As we drove past Milan’s impressive Medieval-style cemetery a few days ago, Sophie (being obsessed with all things Princess) shouted out “Look mummy, that’s the castle where the princess lives with the dragon!”. “Oh yes, so it is” was my reply. To which she responded “but then the prince comes and kills the dragon and the princess says thank you prince!”. Obviously, this old gem is nothing to be alarmed about, but since it’s 2014, girl-power has been around for a while, and so I thought it was worth offering an alternative ending to this slightly tired version. “OR”, I suggest, “the princess could just kill the dragon HERSELF and then she wouldn’t need the prince. What do you think?”. Sophie considers this for a minute, and concludes “OR…… she could just call the prince.”
OK, I see that, at the tender age of three and a half, those classic clichéd fairytale endings are already deep ingrained, and as we go through the various stages of Cinderella and Prince Charming, Beauty and the Beast, Barbie and Ken….there will probably be little I can do to suggest that these little ladies are just as interesting and capable without their male companions …..
This got me thinking about something (perhaps quite controversial) which has been playing on my mind a lot lately, as we go back to work and school and re-haul the family budget for the nth time this year.

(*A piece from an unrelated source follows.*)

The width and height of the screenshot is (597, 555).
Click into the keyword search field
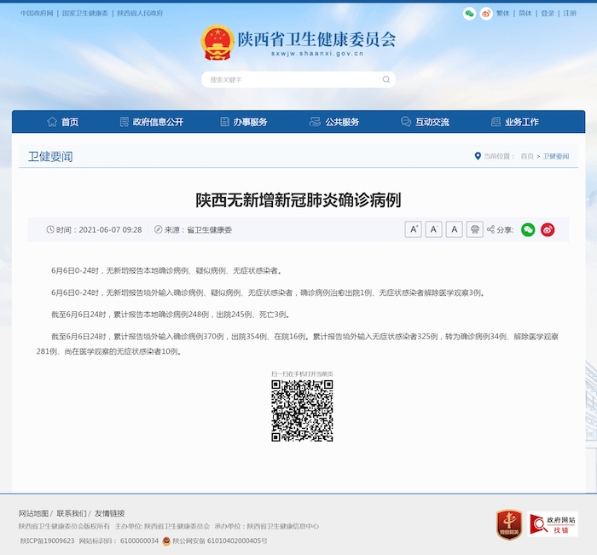[x=290, y=79]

I went to an all-girls grammar school which was what you might call “high flying” (yes, I know – I’m not a perfect representation of its usual turnout!), and where the mantra that was drummed into us on a daily basis was “you can be who you want to be, do what you want to you…”. The school motto was “wisdom giveth life”, but it might as well have been “girl power!” given the sheer amount of conviction that we were the future, the world was ours, and nobody could take that away from us. Now, I admit that many of my school peers have gone on to be doctors, lawyers and so on, and obviously these professions bring with them a certain prestige and – not to be underestimated – economic security. BUT, what bothers me is the extent to which the lifestyle, finances and social standing of every woman I know - here in Milan at least - is influenced by their husbands / boyfriends / significant others.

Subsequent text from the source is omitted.